Rho-alpha (ρα) is Microsoft Research's first robotics model, announced on January 21, 2026. Built on the Phi vision-language family, it targets bimanual manipulation under natural-language control. Microsoft positions it as the first VLA+ model — an extension of the classical Vision-Language-Action architecture with tactile sensing as a third perception modality and online learning from operator corrections after deployment.
What makes it VLA+
- Tactile sensing — the model reasons about how objects feel during manipulation, essential for plug insertion, packing, and assembly with tight tolerances. Microsoft plans to extend this with force sensing.

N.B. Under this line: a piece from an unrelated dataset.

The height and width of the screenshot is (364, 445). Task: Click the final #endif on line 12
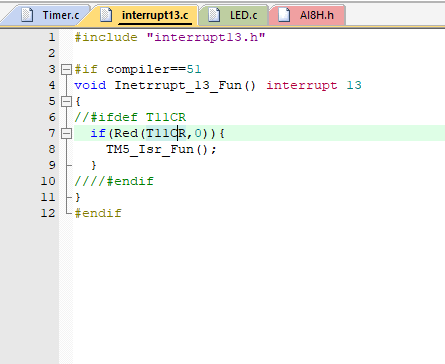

- Online learning — when a robot fails, an operator can intervene via teleoperation or 3D mouse, and Rho-alpha learns from corrective feedback in real time, even post-deployment.
Training
Hybrid pipeline: physical demonstrations from real robots, large-scale RL simulations generated in NVIDIA Isaac Sim, and web-scale Visual Question Answering data. Simulation is central given the lack of any web-scale tactile interaction corpus.
Demonstrated capabilities
- BusyBox — Microsoft's own physical interaction benchmark, controlled by natural language.
- Plug insertion with tactile feedback and live operator corrections.
- Toolbox packing and object arrangement with bimanual coordination.
Evaluated on dual-arm setups and humanoid robots. A full technical report is announced for the coming months.